§ Page text:
After all, what's the world's favorite way to spend a Friday night? With a story-a book, a favorite show, a movie. Isn't it true? Good grief! There's a video store on every corner now. They've taken the place of neighborhood churches.

It goes far deeper than entertainment, by the way. Stories nourish us. They provide a kind of food that the soul craves. "Stories are equipment for living," says Hollywood screenwriting teacher Robert McKee. He believes that we go to the movies because we hope to find in someone else's story something that will help us understand our own. We go "to live in a fictional reality that illuminates our daily reality." Stories shed light on our lives.

We might know that life is a journey, but through Frodo's eyes, we see what that journey will require. We might know that courage is a virtue, but having watched Maximus in Gladiator or Jo March in Little Women, we find ourselves longing to be courageous. We learn all of our most important lessons through story, and story deepens all of our most important lessons. As Daniel Taylor has written, "Our stories tell us who we are, why we are here, and what we are to do. They give us our best answers to all of life's big questions, and to most of the small ones as well."

§ Given information:
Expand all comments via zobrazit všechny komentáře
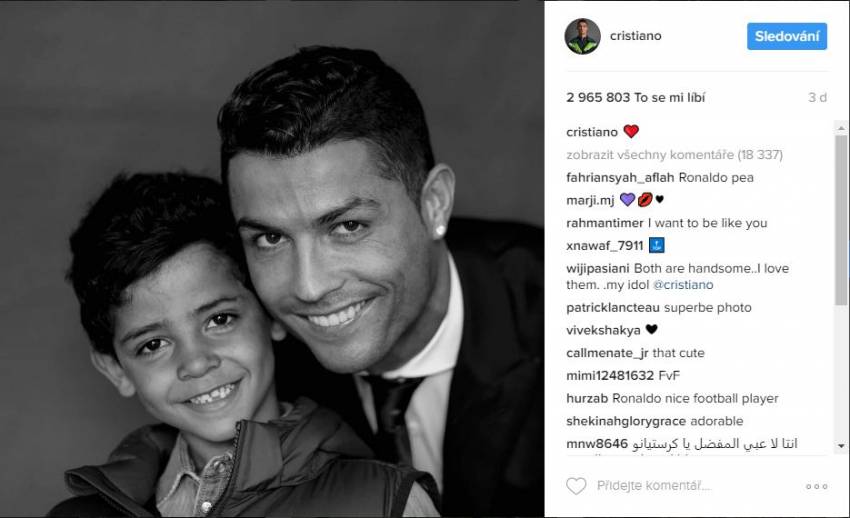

§ Task prompt: Continue the passage on why stories matter, picking up right after its closing quotation.

§ Expected answer:
This is why, if you want to get to know someone, you need to know their story. Their life is a story. It, too, has a past and a future. It, too, unfolds in a series of scenes over the course of time. Why is Grandfather so silent? Why does he drink too much? Well, let me tell you. There was a terrible battle in World War II, in the South Pacific, on an island called Okinawa. Tens of thousands of American men died or were wounded there; some of them were your grandfather's best friends. He was there, too, and saw things he has never been able to forget.

"But in order to make you understand," explained novelist Virginia Woolf, "to give you my life, I must tell you a story."

I expect all of us, at one time or another, in an attempt to understand our lives or discover what we ought to do, have gone to someone else with our stories. This is not merely the province of psychotherapists and priests, but of any good friend. "Tell me what happened. Tell me your story, and I'll try to help you make some sense of it."

You seem . . . stuck. Things fall apart. What does it all mean? Should you have chosen a different major after all? Were you meant to take that teaching job? Are you going to find someone to spend your life with, and will he or she remain true? What about the kids-are they headed in the right direction? Did you miss an opportunity in their lives, some key moment along the way? And if crucial moments are about to happen, will you recognize them? Will you miss your cues?

We humans share these lingering questions: "Who am I really? Why am I here? Where will I find life? What does God want of me?" The answers to these questions seem to come only when we know the rest of the story.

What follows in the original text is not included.